Saturday, March 04, 2006

Follow The GM Business Model

General Motors is in the news because of its financial difficulty and the possibility that it will file for bankruptcy. In many of the reports that the mainstream media has presented, the employees and retirees have become the villain and the de facto reason for the financial difficulties. Additionally, management is criticized for having given such "luxurious" compensation packages to the employees over the course of the company’s history. These reports are wrong, and it is time that pundits stop criticizing GM for its past decisions, especially those which were supposedly beneficial for the employees.

At its height, GM management obviously believed that since it was doing so well it owed a great deal of its success to the employees and that the employees should share in the rewards that the company was banking. There is nothing wrong with this idea. In fact, more companies need to embrace the idea that its success cannot occur without the workers getting decent wages stabile health benefits and job security. The better the employees are treated, the less likely they will be to leave and the more likely that the experienced work force will ensure that quality product is built. Without a happy workforce, a company cannot succeed.

Ensuring that the employees are well compensated through wages and benefits is more important today than it has ever been. With CEO wages 450 times that of the average worker, the employees are becoming more resentful of those who are above them. This was evident when Northwest Airlines’ unions took pay cuts, which they were told were in the best interest of the company, but balked when management gave itself huge bonuses the next day. The mentality that workers do not care about the inequities in their pay verses their supervisors or upper management has to end. It is time that the rewards stop going only to the top, the workers who are the backbone of the company need to receive their just rewards.

GM’s problems are not a result of "lavish" employment agreements. The retirement packages that are discussed and the "high pay" for workers, and the health insurance for all employees has not resulted in GM facing bankruptcy. These problems are largely based upon poor marketing and product decisions made by the high paid managers. Companies should pay their workers $20.00 per hour, which is what the average GM worker makes. That is only $40,000 per year. Such an income only places a person in the 40th percentile of the average incomes in the nation. In other words, 60% of the rest of the nation’s workers make more than GM’s average worker. $20/hour is not lavish; it is merely a middle class wage, and paying someone a middle class income cannot be deemed unreasonable or lavish.

### GIVEN MATERIAL
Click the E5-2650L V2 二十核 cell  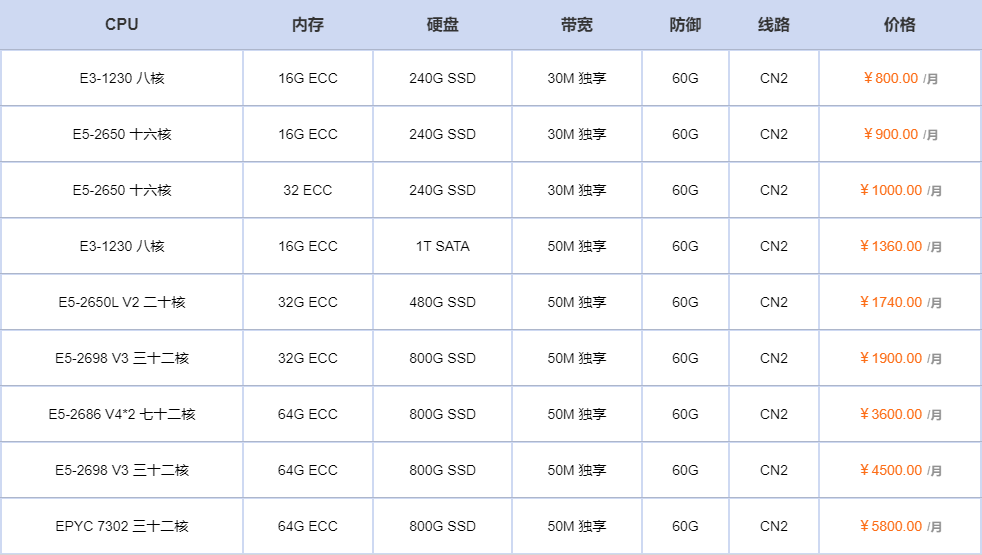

### REQUIRED WORK
**1)** For the General Motors text, say whether each statement agrees with it, answering yes or no and quoting the deciding words: (a) the average GM worker earns $20.00 per hour; (b) GM's problems come mainly from workers' retirement packages; (c) CEO wages are 450 times those of the average worker.
**2)** Write the next part of the General Motors text, picking up after its last sentence.
The listing has no connection to the text on General Motors.

### RESPONSES FOR EACH TASK
**1)**
(a) Yes: "Companies should pay their workers $20.00 per hour, which is what the average GM worker makes."
(b) No: "These problems are largely based upon poor marketing and product decisions made by the high paid managers."
(c) Yes: "With CEO wages 450 times that of the average worker, the employees are becoming more resentful of those who are above them."

**2)**
Also, it is time that companies start accepting the obligation of providing retiree health care. Federal and state government administrations are drastically cutting Medicare and Medicaid funding. Unless universal health care is established, employers are going to have to take on the obligation for retiree health insurance if for no other reason than to encourage people to retire. As employees grow older, they will be more prone to get sick and need additional medication. If they do not have access to medical health insurance, they may be unwilling or unable to retire because they know they will not be able to afford their healthcare costs. Thus, the more it appears that Medicare and Medicaid will go defunct, the more important it will become that employers take on the responsibility of providing such coverage.

GM was way ahead of the curve on all of these issues. It provided its employees middle class wages. It promised that its employees would be able to retire and have an good income and it promised that it would provide retiree health insurance. All of these commitments are necessary in order for a company to show that it is interested in the well being of the employees. The more the company looks to the employee’s well being, the more the employees will look out for the company’s best interests- thereby creating greater profits for the company. This is the synergy that is necessary to ensure a prosperous and health business.

It is time to start praising GM for understanding this necessity and praise it for standing by its obligations even as it continues to face financial difficulty.